● YOUR OBJECTIVE
Since only part of the material below is wanted, output exactly the lines from the one with "Task: Click the 'Dar" up to and including the one with "The width and height of the screenshot is (1898, 482).".

● WORKING DATA
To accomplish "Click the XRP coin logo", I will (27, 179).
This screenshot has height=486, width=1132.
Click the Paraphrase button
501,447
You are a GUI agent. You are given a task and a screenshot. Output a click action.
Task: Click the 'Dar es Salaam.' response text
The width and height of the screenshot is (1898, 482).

* * *

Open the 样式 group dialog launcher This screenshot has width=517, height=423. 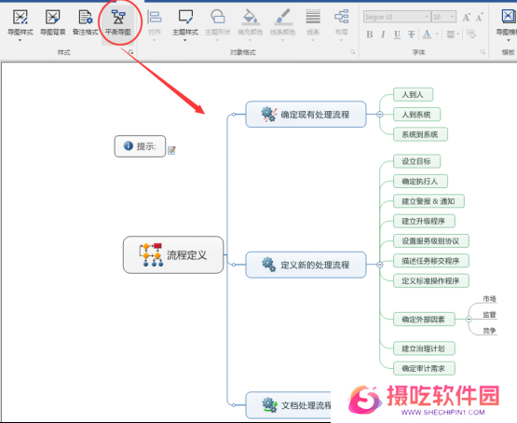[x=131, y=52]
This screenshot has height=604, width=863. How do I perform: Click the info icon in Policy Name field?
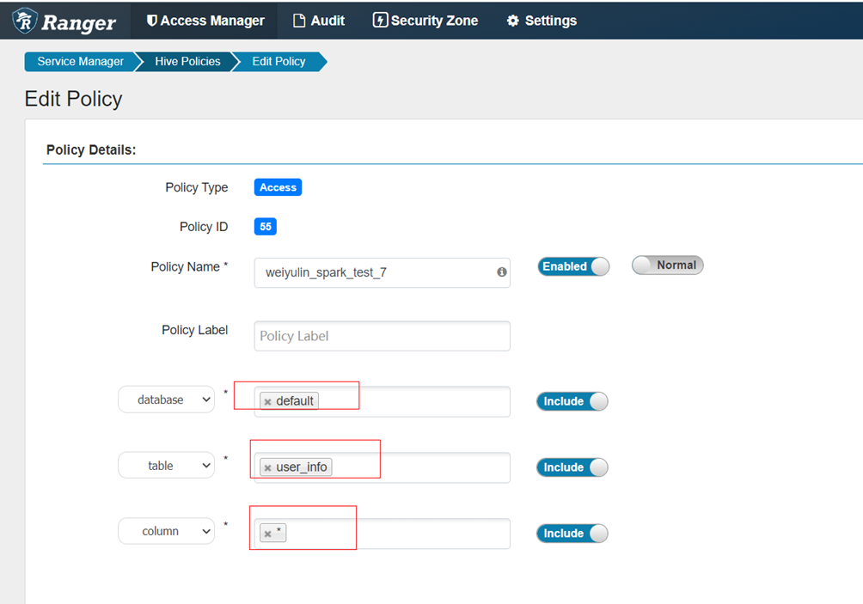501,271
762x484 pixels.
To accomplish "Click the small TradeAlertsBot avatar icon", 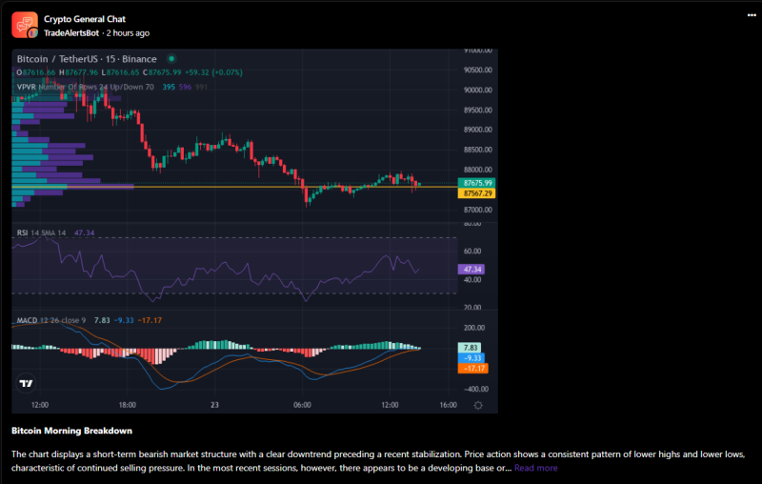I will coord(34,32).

* * *

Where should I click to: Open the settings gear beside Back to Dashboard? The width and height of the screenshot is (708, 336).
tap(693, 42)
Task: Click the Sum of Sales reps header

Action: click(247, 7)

● RESPONSE
Task: Click the 'Dar es Salaam.' response text
The width and height of the screenshot is (1898, 482).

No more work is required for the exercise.